_TEXTE FOURNI_.
"""

Agir à l’échelle locale permet d’être agile et de s’adapter facilement : les solutions se testent et s’affinent sur le terrain, les résultats des actions menées étant plus vite et plus facilement tangibles. Le projet Territoire Zéro Chômeur de Longue Durée, porté par ATD Quart Monde et soutenu par la Fondation de France, a débuté en 2013 avec l’objectif de redynamiser des territoires économiquement sinistrés. Le dispositif, qui embauche des personnes éloignées de l’emploi dans des entreprises de l’économie sociale et solidaire, a été testé au sein de 10 territoires pilotes puis repris par les pouvoirs publics et étendu à 58 territoires.

Provoquer des coopérations fertiles et durables

Réunir des partenaires de tous horizons autour d’un objectif commun pour une action globale et systémique : c’est ce qui fait le caractère inédit de la philanthropie territoriale. C’est surtout ce qui fait sa grande force. Dominique Soyer, président de la Fondation des Lumières qui lutte contre la précarité dans l’ancien bassin minier du Nord de la France, témoigne : « la double dimension partenariale et territoriale est indispensable pour mener des actions efficaces sur les territoires. Il peut s’agir d’alliances entre plusieurs fondations (comme la plateforme Call&Care lancée en 2021 par sept grandes fondations des Hauts‑de‑France pour lutter contre toutes les formes de décrochage) ou de favoriser le rapprochement de plusieurs entreprises pour créer de nouvelles fondations territoriales. »

"""

_DONNÉES BRUTES_.
"""

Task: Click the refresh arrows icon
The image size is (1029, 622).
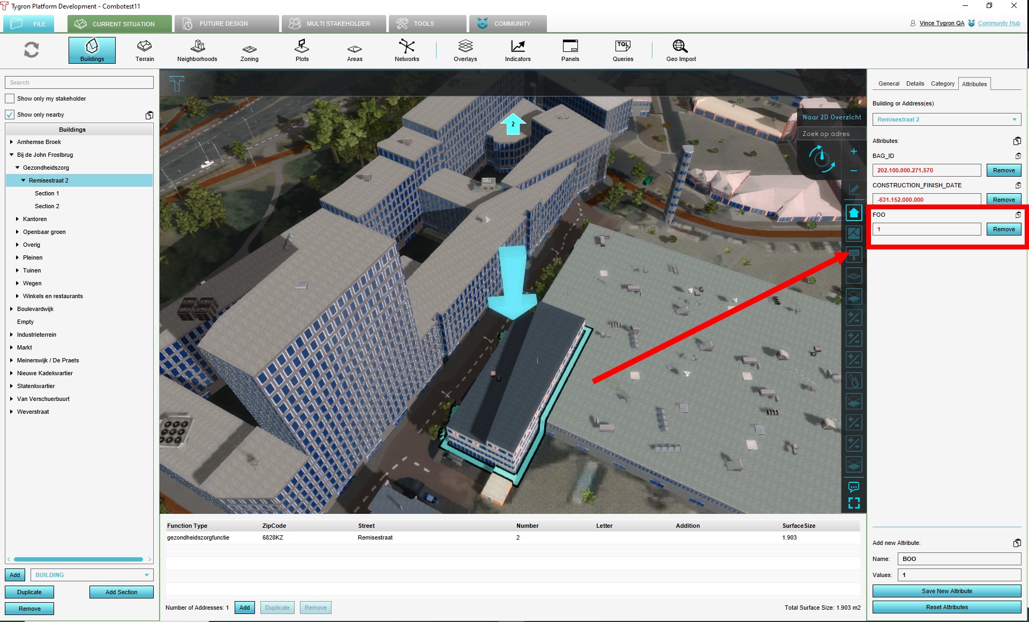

"""
"""

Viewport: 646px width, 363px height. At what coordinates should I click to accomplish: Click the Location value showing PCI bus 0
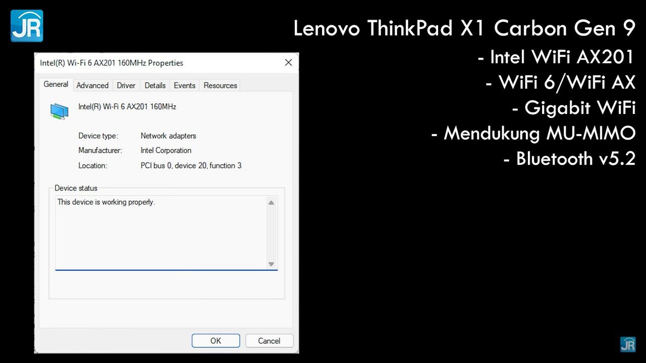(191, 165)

"""

_CONSIGNE ÉCRITE 1_.
Réécrivez le passage du texte sur la philanthropie territoriale situé entre « Agir à l’échelle » et « à 58 territoires. », bornes comprises, en remplaçant « dispositif » par « programme ».
_CONSIGNE ÉCRITE 2_.
Poursuivez le texte sur la philanthropie territoriale à partir de l'endroit où il s'arrête.
Les lignes n'interviennent en rien dans ce travail.

_RÉPONSE PRODUITE 1_.
Agir à l’échelle locale permet d’être agile et de s’adapter facilement : les solutions se testent et s’affinent sur le terrain, les résultats des actions menées étant plus vite et plus facilement tangibles. Le projet Territoire Zéro Chômeur de Longue Durée, porté par ATD Quart Monde et soutenu par la Fondation de France, a débuté en 2013 avec l’objectif de redynamiser des territoires économiquement sinistrés. Le programme, qui embauche des personnes éloignées de l’emploi dans des entreprises de l’économie sociale et solidaire, a été testé au sein de 10 territoires pilotes puis repris par les pouvoirs publics et étendu à 58 territoires.

_RÉPONSE PRODUITE 2_.
Coopérer exige des règles de gouvernance précises. C’est ce que souligne Marion Ben Hammo, chargée de Mission à la Fondation de France et responsable du programme Inventer Demain qui accompagne des acteurs – clés du territoire pour les aider à développer et partager leurs solutions innovantes. Elle explique : « En échangeant avec nos différents partenaires, nous avons constaté que malgré la proximité géographique, de nombreux intervenants ont un regard partiel sur les actions et les intérêts des uns et des autres, ce qui peut être un véritable frein. Nous avons la conviction que le partage et le dialogue entre tous les acteurs, aussi différents soient-ils, est source de progrès. C’est notre rôle à la Fondation de France de provoquer la rencontre qui générera des coopérations fertiles et durables. »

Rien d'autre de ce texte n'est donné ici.